--- START OF RECORDS FOR THE EXERCISE ---

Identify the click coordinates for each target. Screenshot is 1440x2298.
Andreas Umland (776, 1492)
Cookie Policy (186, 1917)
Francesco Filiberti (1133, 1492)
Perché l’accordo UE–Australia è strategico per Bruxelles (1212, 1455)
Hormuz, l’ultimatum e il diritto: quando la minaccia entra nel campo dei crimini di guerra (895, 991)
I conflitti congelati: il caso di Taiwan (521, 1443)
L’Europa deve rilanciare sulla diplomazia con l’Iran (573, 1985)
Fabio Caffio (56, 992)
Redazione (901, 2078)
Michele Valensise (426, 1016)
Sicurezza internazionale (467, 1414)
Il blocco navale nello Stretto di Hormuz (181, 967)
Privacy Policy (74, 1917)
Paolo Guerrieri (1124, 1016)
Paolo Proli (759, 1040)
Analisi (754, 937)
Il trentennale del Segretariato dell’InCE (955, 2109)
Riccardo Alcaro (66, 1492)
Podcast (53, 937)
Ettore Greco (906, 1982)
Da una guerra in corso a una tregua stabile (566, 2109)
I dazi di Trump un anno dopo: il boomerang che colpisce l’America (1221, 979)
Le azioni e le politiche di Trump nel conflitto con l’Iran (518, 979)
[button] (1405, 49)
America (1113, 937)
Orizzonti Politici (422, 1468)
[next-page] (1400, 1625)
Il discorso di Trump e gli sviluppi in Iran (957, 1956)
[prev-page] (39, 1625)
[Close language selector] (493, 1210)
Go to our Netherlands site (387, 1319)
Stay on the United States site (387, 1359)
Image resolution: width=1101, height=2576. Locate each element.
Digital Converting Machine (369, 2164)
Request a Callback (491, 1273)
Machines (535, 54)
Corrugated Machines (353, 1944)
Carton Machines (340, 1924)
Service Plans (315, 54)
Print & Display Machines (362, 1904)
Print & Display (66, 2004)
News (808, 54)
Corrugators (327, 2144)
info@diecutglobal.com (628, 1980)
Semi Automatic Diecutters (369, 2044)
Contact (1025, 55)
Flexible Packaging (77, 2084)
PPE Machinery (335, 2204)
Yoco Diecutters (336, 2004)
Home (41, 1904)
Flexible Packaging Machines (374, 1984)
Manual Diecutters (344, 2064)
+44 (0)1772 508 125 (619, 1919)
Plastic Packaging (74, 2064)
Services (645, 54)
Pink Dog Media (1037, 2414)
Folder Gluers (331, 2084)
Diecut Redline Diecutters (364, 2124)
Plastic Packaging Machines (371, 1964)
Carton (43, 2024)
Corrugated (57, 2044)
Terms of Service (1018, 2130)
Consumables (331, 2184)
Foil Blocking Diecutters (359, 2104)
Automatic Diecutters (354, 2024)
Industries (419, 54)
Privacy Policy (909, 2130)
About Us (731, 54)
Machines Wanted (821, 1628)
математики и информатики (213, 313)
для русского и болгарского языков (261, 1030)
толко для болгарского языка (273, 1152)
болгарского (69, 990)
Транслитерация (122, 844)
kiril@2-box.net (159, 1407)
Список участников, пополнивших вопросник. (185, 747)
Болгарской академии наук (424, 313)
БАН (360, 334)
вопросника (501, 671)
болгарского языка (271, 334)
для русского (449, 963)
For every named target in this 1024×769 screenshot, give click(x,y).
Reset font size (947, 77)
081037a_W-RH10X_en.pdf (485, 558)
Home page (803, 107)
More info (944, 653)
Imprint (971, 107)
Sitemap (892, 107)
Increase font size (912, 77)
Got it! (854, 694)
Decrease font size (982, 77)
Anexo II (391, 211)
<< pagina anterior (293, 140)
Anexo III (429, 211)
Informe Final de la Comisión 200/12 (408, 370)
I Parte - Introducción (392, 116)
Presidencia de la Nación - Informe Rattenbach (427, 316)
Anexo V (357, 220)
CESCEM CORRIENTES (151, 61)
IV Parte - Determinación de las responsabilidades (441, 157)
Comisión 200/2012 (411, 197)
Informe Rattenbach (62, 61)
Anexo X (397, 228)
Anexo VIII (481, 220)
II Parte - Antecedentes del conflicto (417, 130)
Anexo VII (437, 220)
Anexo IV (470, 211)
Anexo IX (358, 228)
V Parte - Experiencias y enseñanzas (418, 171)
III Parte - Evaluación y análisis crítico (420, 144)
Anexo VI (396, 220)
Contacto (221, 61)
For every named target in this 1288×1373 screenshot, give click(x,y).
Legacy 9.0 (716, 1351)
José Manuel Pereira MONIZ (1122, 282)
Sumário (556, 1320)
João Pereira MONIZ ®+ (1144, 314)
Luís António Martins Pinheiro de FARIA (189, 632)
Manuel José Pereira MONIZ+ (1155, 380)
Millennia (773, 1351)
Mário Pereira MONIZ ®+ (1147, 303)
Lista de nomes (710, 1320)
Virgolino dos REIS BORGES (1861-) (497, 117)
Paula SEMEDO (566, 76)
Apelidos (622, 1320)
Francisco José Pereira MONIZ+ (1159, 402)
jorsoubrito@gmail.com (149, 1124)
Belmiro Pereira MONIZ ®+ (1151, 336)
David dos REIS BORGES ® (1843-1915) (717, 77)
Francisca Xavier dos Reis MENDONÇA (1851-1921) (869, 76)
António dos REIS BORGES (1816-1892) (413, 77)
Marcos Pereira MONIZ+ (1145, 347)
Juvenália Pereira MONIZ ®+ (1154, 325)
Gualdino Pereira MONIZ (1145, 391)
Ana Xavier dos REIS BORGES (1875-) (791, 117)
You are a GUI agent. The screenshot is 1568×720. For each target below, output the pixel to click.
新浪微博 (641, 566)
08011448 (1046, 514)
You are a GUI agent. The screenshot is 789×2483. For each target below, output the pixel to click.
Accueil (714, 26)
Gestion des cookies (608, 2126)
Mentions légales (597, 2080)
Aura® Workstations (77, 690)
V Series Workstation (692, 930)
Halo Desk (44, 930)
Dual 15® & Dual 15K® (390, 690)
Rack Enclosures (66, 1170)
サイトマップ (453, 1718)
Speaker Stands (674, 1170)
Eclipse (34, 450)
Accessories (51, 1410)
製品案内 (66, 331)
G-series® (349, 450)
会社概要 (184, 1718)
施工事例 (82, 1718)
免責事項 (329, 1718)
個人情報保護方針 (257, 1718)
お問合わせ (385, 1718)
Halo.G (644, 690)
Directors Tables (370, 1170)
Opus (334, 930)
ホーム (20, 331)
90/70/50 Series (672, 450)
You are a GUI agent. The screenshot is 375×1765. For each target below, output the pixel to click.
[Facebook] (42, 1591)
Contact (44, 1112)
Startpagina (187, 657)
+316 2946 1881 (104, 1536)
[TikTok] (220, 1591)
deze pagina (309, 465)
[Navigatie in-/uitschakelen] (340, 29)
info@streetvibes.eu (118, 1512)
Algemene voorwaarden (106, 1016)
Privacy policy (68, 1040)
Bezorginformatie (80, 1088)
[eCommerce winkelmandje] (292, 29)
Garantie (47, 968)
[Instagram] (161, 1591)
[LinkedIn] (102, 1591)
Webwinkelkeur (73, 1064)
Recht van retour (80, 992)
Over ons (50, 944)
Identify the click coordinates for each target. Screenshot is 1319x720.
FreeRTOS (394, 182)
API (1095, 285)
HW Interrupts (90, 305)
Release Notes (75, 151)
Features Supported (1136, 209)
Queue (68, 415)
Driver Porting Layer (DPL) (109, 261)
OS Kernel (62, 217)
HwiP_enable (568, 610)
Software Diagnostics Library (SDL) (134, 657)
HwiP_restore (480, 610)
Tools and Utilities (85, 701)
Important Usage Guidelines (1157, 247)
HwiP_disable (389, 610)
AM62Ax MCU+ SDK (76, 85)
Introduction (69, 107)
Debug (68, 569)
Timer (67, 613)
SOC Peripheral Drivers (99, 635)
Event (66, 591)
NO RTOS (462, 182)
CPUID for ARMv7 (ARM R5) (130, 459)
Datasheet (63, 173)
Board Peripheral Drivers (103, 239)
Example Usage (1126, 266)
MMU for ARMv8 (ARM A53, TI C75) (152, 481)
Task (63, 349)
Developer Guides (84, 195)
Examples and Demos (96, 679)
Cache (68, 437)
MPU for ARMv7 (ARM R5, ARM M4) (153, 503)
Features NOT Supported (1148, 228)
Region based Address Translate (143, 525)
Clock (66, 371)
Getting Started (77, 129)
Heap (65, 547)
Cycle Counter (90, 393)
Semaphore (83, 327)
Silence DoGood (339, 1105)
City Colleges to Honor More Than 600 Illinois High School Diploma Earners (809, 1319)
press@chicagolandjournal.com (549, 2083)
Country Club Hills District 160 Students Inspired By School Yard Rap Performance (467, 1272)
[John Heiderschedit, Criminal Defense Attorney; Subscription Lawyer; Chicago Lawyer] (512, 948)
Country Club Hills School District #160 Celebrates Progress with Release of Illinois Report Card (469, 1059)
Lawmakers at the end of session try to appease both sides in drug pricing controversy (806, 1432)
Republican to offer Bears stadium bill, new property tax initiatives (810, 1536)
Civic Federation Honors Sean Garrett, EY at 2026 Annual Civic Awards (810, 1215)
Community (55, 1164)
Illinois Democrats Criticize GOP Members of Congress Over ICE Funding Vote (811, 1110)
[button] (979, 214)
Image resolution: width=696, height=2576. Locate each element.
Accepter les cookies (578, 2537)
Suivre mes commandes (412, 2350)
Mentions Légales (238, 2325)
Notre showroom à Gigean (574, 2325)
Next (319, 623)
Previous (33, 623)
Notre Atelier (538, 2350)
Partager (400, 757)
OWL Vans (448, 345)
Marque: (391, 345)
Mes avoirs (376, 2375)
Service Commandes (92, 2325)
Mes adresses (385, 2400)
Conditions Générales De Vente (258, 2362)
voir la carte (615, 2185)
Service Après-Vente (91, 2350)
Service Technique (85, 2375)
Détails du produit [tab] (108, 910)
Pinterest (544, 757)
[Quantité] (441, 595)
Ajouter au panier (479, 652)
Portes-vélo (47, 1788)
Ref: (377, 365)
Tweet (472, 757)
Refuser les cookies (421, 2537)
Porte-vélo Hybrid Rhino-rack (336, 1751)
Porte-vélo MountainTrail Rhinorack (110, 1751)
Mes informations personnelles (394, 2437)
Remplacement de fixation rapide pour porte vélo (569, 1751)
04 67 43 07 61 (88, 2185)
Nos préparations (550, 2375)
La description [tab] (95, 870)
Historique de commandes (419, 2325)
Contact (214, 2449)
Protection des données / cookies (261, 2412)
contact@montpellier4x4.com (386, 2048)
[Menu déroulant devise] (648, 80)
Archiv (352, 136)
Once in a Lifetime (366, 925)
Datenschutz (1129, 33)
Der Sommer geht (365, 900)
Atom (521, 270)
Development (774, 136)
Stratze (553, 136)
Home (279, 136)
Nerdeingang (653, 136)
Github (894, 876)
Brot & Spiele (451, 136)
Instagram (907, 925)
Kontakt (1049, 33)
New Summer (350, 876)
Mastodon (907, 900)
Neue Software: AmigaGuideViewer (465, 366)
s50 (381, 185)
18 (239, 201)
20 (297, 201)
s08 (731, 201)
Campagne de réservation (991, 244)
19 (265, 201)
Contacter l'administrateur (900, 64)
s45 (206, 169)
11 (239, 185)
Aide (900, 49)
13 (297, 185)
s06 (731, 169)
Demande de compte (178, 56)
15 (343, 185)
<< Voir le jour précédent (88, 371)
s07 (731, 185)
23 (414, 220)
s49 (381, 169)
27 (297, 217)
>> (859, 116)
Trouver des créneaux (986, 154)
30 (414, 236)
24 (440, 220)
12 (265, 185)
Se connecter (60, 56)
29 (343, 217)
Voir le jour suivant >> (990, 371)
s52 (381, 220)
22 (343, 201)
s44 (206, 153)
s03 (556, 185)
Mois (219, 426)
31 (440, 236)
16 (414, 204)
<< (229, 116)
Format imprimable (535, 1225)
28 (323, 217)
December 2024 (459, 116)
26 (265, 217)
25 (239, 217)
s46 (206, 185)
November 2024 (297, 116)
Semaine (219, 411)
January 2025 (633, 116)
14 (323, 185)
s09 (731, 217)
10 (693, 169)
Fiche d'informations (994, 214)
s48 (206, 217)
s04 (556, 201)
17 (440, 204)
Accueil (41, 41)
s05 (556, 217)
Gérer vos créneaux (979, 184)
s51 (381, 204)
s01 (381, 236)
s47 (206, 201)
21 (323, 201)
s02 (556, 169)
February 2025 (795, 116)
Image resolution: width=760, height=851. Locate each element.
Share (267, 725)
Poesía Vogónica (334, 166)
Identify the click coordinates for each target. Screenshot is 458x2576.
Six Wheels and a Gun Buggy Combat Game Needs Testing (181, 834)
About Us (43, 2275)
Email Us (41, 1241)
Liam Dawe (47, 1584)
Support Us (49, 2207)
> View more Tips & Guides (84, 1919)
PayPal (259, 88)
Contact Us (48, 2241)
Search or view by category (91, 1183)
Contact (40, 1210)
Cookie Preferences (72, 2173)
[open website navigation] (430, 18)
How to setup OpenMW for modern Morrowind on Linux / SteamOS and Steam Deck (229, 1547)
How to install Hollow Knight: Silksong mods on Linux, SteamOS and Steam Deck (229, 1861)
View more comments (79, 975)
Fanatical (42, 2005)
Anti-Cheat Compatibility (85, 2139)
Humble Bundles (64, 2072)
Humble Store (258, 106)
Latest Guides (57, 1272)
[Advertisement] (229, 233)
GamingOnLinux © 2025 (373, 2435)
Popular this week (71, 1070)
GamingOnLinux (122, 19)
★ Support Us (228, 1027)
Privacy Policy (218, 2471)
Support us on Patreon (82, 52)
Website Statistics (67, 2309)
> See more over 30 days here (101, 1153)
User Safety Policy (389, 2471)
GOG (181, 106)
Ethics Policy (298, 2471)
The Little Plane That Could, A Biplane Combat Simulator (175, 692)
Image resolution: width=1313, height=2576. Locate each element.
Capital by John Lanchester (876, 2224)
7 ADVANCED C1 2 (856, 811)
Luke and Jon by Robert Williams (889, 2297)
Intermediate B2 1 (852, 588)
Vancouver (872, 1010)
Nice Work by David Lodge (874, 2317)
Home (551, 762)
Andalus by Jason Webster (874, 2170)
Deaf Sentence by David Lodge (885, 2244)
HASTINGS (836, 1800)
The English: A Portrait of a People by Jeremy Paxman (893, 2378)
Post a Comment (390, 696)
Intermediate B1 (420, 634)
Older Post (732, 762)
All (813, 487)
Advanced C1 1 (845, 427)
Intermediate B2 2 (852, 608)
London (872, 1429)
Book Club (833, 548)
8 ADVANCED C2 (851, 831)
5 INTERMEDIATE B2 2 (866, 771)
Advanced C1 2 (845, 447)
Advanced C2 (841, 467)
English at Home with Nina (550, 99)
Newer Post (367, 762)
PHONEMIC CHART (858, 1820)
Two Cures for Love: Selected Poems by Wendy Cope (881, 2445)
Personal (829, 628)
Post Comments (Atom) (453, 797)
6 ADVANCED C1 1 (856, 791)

--- END OF RECORDS FOR THE EXERCISE ---

> _TASK GOAL_: Rewrite the lines of the material, starting with the line containing "Region based Address Translate (143, 525)" and going on through the line containing "press@chicagolandjournal.com (549, 2083)", both included. Keep each line's wording unchanged, but multiply every coordinate in the answers by 2.25 and round to whole numbers, with halves rounded up.

> _ANSWER FOR THE TASK_:
Region based Address Translate (322, 1181)
Clock (149, 835)
Getting Started (173, 290)
Heap (146, 1231)
Cycle Counter (203, 884)
Semaphore (187, 736)
Silence DoGood (763, 2486)
City Colleges to Honor More Than 600 Illinois High School Diploma Earners (1820, 2968)
press@chicagolandjournal.com (1235, 4687)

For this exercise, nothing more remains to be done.